O ex-prefeito Nilson Costa afirmou ontem que o seu sucessor, Tuga Angerami (PDT), não deve cogitar a demolição da ponte Ayrton Senna, que liga o Núcleo Mary Dota ao Distrito Industrial 1. Segundo ele, o projeto técnico de reforma e os laudos periciais apontam que a recuperação da passagem é totalmente viável. A obra está interditada ao tráfego desde janeiro de 2003 devido a problemas estruturais.
Tuga não descarta refazer a construção e vai se reunir, no dia 22, com engenheiros, especialistas e acadêmicos do setor para definir qual será o futuro da ponte. Representantes do segmento da construção civil informaram extra-oficialmente ao prefeito que a estrutura voltaria a apresentar problemas daqui a cinco ou sete anos caso o projeto de recuperação atual fosse mantido.
Nilson garante que essas informações estão equivocadas. “Nós ficamos quase dois anos reformando a ponte rigorosamente dentro da orientação do Poder Judiciário por meio de peritos designados para acompanhar e opinar sobre a obra. Na última etapa, os funcionários da Secretaria Municipal de Obras trabalharam nos alicerces da estrutura durante dois meses e hoje ela está devidamente escorada”, argumenta.
O ex-prefeito afirma que não há possibilidade da ponte apresentar rachaduras novamente. “Toda a área técnica que opinou sobre os serviços foi unânime em dizer que ela é segura.
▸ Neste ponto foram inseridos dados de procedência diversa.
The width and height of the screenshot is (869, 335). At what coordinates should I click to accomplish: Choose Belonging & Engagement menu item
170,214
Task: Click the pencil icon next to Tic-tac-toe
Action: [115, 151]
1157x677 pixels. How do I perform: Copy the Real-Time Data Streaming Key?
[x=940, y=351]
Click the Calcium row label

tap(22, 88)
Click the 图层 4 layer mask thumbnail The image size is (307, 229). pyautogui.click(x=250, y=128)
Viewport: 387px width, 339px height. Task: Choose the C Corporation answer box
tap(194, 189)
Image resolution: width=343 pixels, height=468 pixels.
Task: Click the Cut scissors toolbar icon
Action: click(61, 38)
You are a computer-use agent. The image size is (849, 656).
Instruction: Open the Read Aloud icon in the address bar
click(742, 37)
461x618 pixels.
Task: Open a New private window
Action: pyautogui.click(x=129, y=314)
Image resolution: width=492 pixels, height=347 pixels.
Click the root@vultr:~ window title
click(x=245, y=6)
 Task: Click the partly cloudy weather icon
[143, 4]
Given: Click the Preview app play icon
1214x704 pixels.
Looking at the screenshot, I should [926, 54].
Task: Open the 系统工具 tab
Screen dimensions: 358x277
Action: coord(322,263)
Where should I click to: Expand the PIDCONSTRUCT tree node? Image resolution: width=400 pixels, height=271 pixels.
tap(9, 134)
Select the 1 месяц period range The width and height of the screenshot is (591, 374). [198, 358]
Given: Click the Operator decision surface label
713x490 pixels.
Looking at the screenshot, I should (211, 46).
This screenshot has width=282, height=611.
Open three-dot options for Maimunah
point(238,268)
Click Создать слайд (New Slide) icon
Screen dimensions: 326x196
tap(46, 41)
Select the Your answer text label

Se ela for demolida, levará muito tempo para fazer um novo estudo técnico e promover outra licitação. Voltaremos à estaca zero”, observa.
O ex-secretário municipal de Obras, José Ângelo Padovan, que acompanhou a última fase de recuperação da ponte, no segundo semestre do ano passado, também avalia que a estrutura estará apta a receber o tráfego de veículos após a conclusão do aterro nas cabeceiras. “Ninguém faria uma reforma dessa para durar cinco ou sete anos”, argumenta.
Segundo ele, as obras foram feitas de acordo com as exigências feitas pela empresa Albiero Projetos e Construções Ltda, contratada para elaborar o estudo de recuperação. “Embora o problema verificado fosse na viga superior, nós colocamos estacas adicionais para reforçar a estrutura. A obra foi acompanhada por engenheiros da prefeitura e da Unesp (Universidade Estadual Paulista)”, comenta.
Valores
A ponte foi construída pela Tofer Engenharia e custou R$ 217.472,33. A maior parte dos recursos veio da União, a partir de emenda ao Orçamento de autoria do então deputado federal Tuga Angerami. Um levantamento da Procuradoria Jurídica Municipal aponta que foram investidos outros R$ 258 mil na reforma.
Para que a passagem seja liberada, há a necessidade da implantação de aterro envelopado, que consiste na instalação de camadas de tela sintética para diminuir o impacto que o peso da terra terá sobre a estrutura. O material está orçado em cerca de R$ 272 mil.
Uma ação popular de autoria do vereador Toninho Garmes (PSDB) tramita na 1.ª Vara Cível do Fórum local propondo o ressarcimento dos valores investidos até o momento.
Para Nilson Costa, a ponte não deve ser encarada como a obra que mais gerou prejuízos ao município. “A nossa prestação da dívida federalizada do viaduto inacabado corresponde a uma ponte Ayrton Senna por mês”, compara.